● TASK
Look through the lines below, find those with the word "agent", and copy them.

══ THE INPUT ══

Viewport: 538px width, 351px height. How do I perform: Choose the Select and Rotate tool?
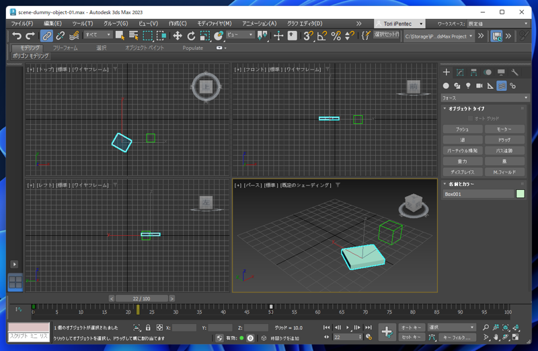tap(191, 36)
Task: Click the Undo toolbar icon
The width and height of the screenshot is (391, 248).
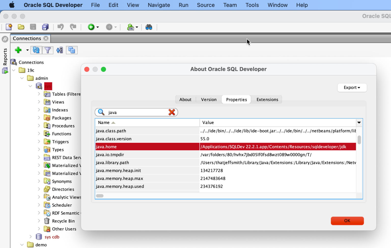Action: 61,27
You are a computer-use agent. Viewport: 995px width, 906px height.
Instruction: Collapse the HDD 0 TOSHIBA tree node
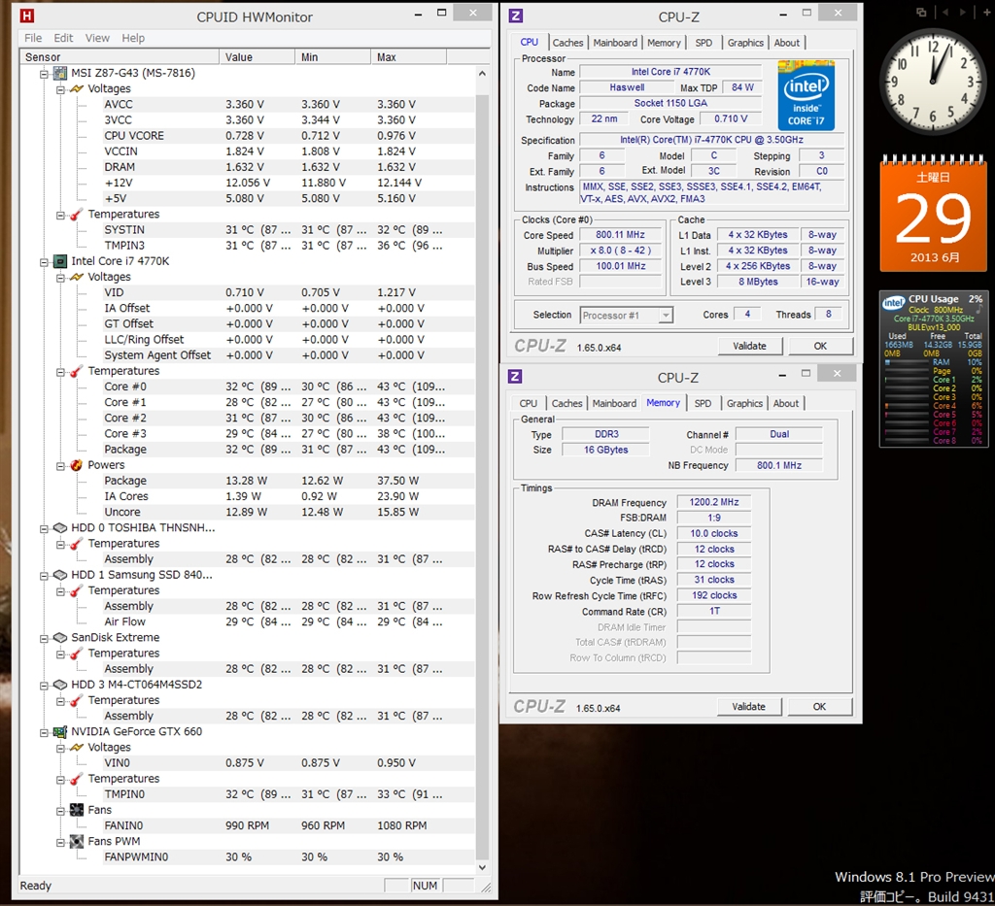45,528
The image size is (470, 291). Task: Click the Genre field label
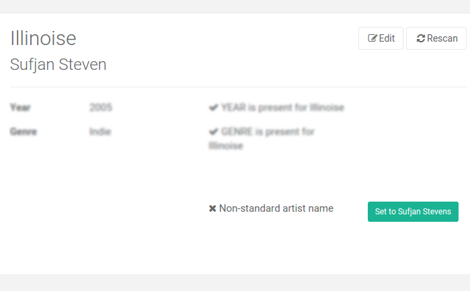(24, 132)
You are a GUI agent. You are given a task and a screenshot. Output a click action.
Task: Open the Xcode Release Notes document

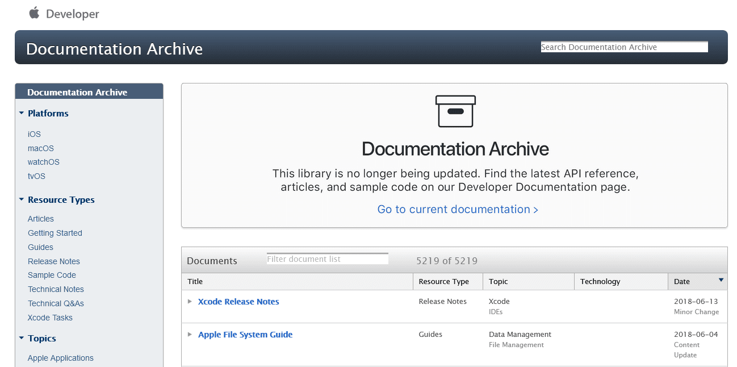[x=238, y=302]
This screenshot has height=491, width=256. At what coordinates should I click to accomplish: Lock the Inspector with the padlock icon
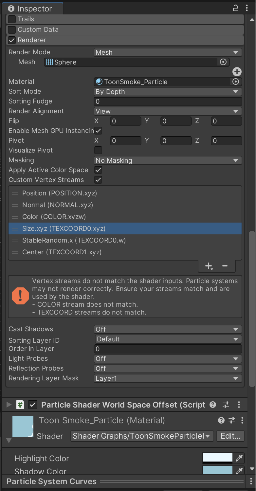pos(235,8)
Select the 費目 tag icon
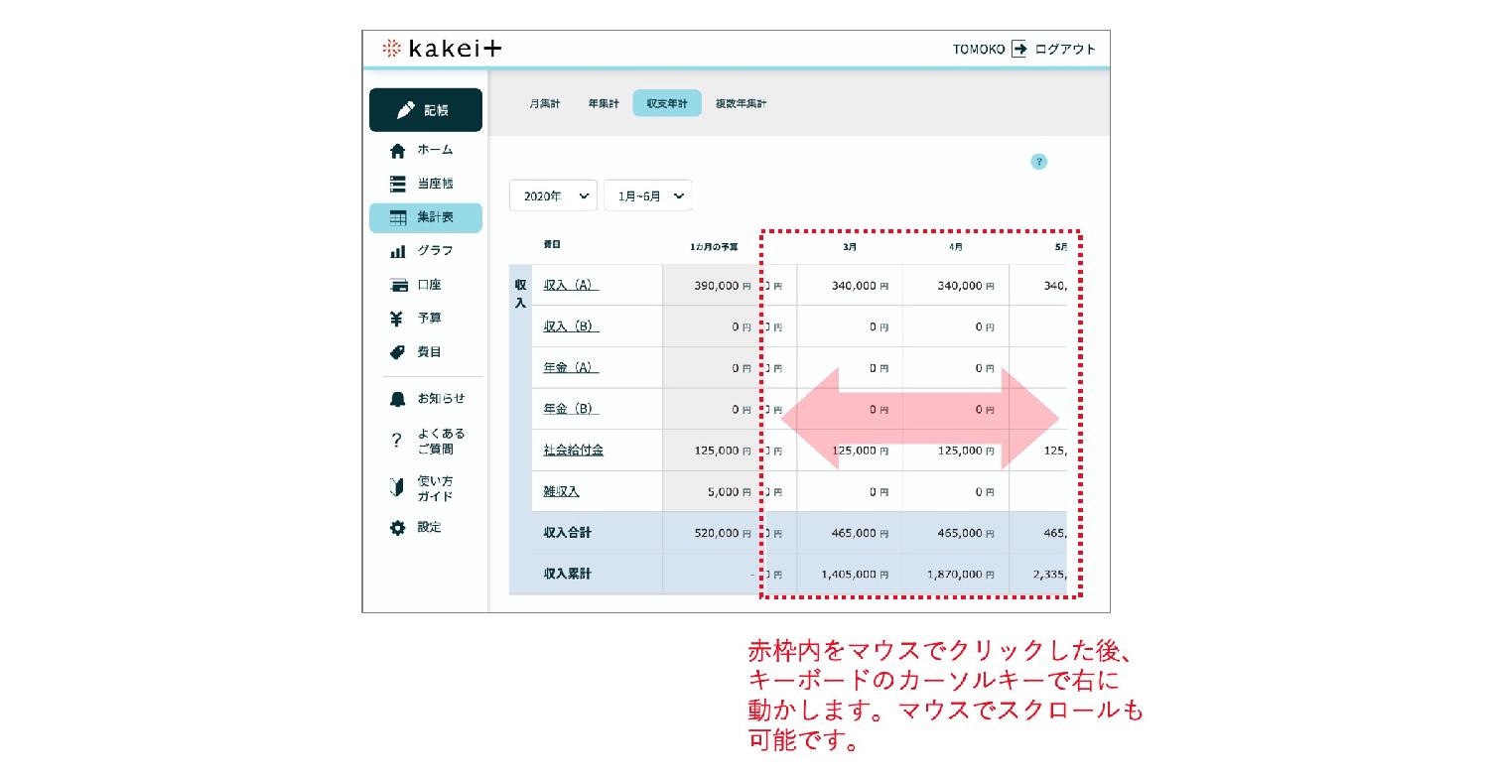The height and width of the screenshot is (777, 1489). [x=398, y=352]
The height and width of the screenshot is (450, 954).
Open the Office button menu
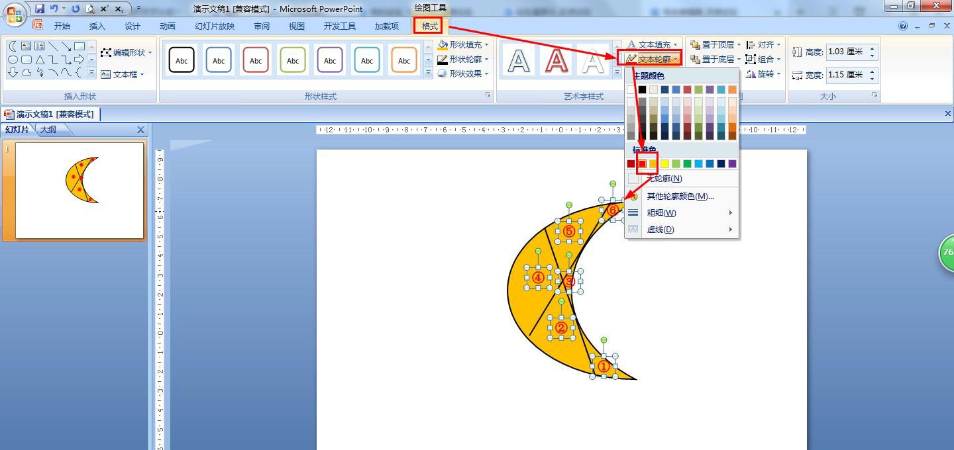pyautogui.click(x=15, y=13)
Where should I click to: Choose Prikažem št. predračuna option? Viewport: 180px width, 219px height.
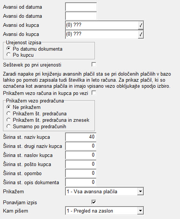(9, 113)

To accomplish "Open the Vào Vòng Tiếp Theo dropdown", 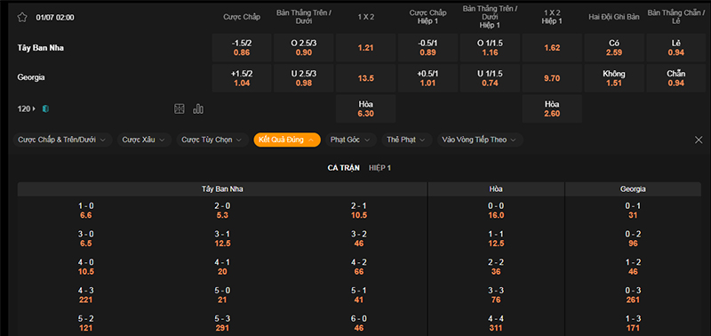I will 480,140.
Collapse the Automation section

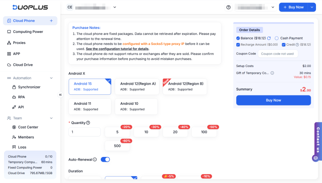[51, 78]
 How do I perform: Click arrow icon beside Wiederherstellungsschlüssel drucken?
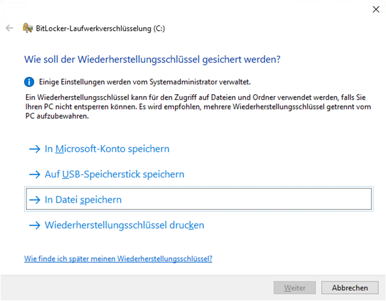[35, 225]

═══

● WRITTEN RESPONSE
You are a computer-use agent. Viewport: 995px width, 906px height.
You are a GUI agent. You are given a task and a screenshot. Output a click action.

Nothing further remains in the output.